Foundry-Specific Gotchas

  • pip install does not work directly — Maestro intercepts it and may error on unrecognized flags like --upgrade
  • Maestro install syntax differs — package names go in meta.yaml, not on the command line
  • Two sections in meta.yaml control packages: run: (conda packages) and pip: (pip-only packages).

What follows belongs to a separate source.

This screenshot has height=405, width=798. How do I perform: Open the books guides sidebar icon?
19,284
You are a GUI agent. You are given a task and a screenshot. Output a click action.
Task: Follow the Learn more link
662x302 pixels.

Version pins typically go in pip:
  • Dependency conflicts may only surface after install completes — check the full Maestro output for WARNING or ERROR lines even on apparent success
  • Workspace restarts may be required after environment changes before the new packages are active

Local / Standard Environment

  • pip install 'altair>=4,<5' works directly in the terminal
  • pip install --upgrade streamlit upgrades to a version with Altair v5 support
  • Virtual environments (venv / conda) are managed per-project, not platform-wide
  • requirements.txt or environment.yml hold version pins; regenerate with pip freeze > requirements.txt

Docker / CI Environments

  • Version pins belong in requirements.txt or Dockerfile RUN commands
  • Rebuild the container image after changing dependencies
  • Use multi-stage builds to keep dependency resolution separate from the app layer

4. Quick Reference — Maestro Commands

Task

Command / Action

Install / refresh environment

maestro env install

Add a package

Add to run: in meta.yaml, then maestro env install

Pin a version

Add to pip: section, e.g. altair>=4,<5

Upgrade a package

Update pin in meta.yaml, then maestro env install

See Maestro help

maestro --help or maestro env install --help

Show hidden config files

JupyterLab: View > Show Hidden Files

5. Preventing Future Dependency Conflicts

  • Always pin both the upper and lower bounds for sensitive packages: altair>=4,<5 not just altair
  • After adding any new package, check Maestro output for dependency conflict warnings and pin accordingly
  • Keep a record of known-compatible version combinations for your Streamlit version
  • When upgrading Streamlit, review its release notes for changes to Altair, pandas, and protobuf requirements before updating meta.yaml

TIP

If you are unsure which Altair version your Streamlit version supports, check the Streamlit release notes on GitHub or run: pip show streamlit | grep Requires in the terminal to see declared dependencies.